WHAT TO PRODUCE:
Write out the rows below word for word, beginning with the line that contains "You are a GUI" and continuing through the final line of the rows, and omit the pictures.

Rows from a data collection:
---------------

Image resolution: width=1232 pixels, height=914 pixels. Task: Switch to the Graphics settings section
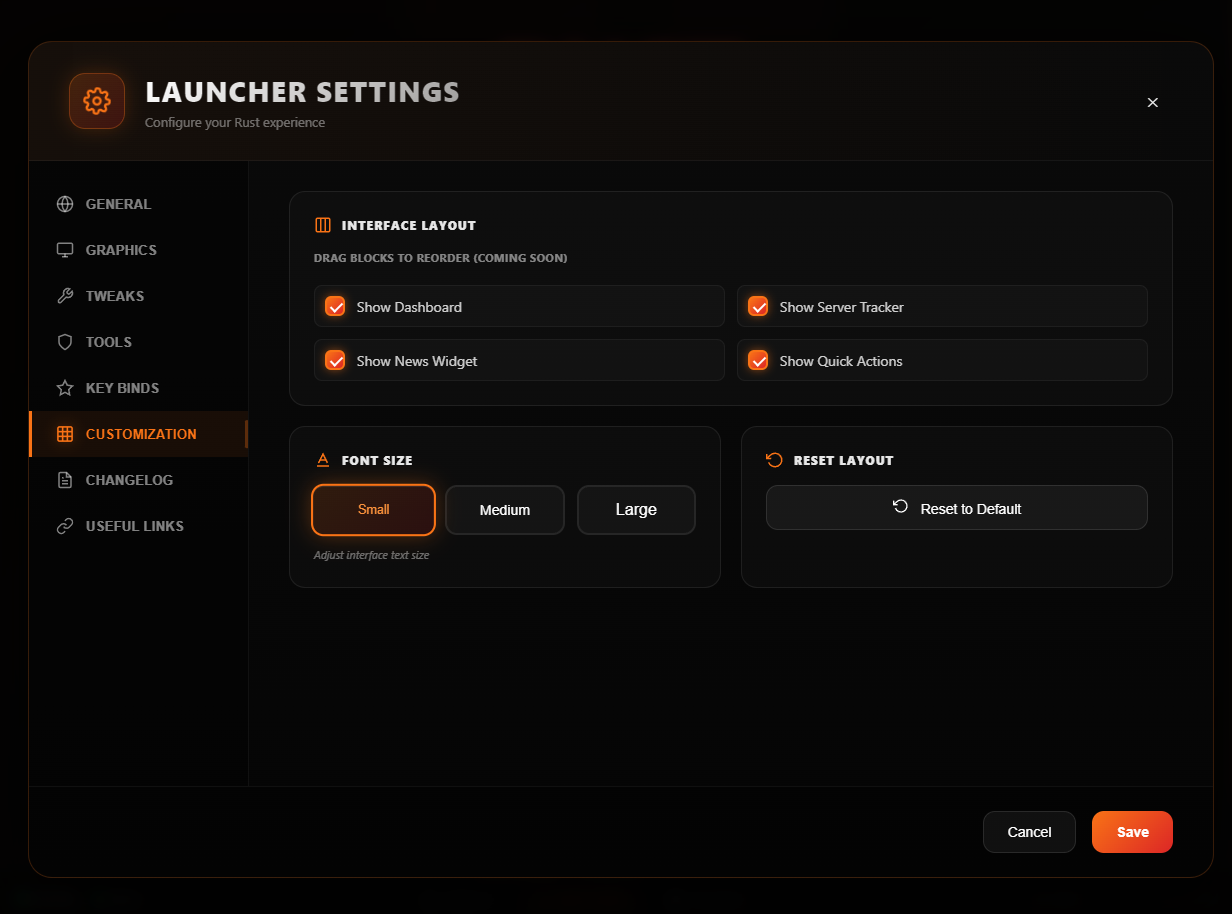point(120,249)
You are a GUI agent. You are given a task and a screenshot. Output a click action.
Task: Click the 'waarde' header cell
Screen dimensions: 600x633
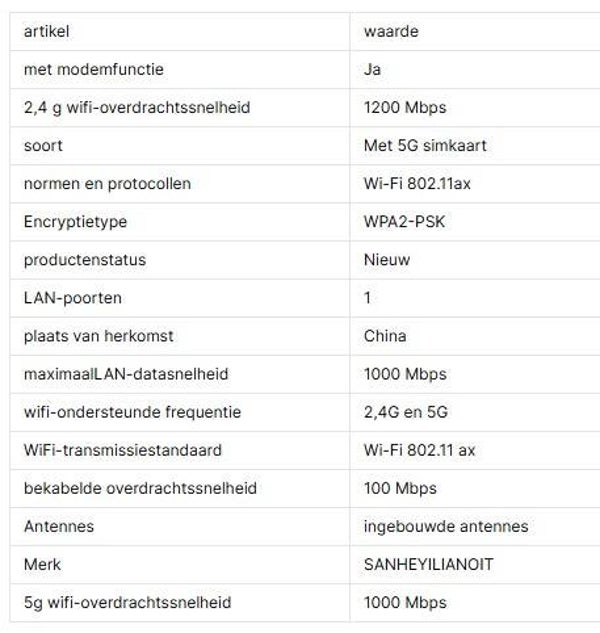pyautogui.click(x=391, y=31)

---------------

RIGHT ANSWER:
You are a GUI agent. You are given a task and a screenshot. Output a click action.
Task: Click the 'waarde' header cell
Screen dimensions: 600x633
pyautogui.click(x=391, y=31)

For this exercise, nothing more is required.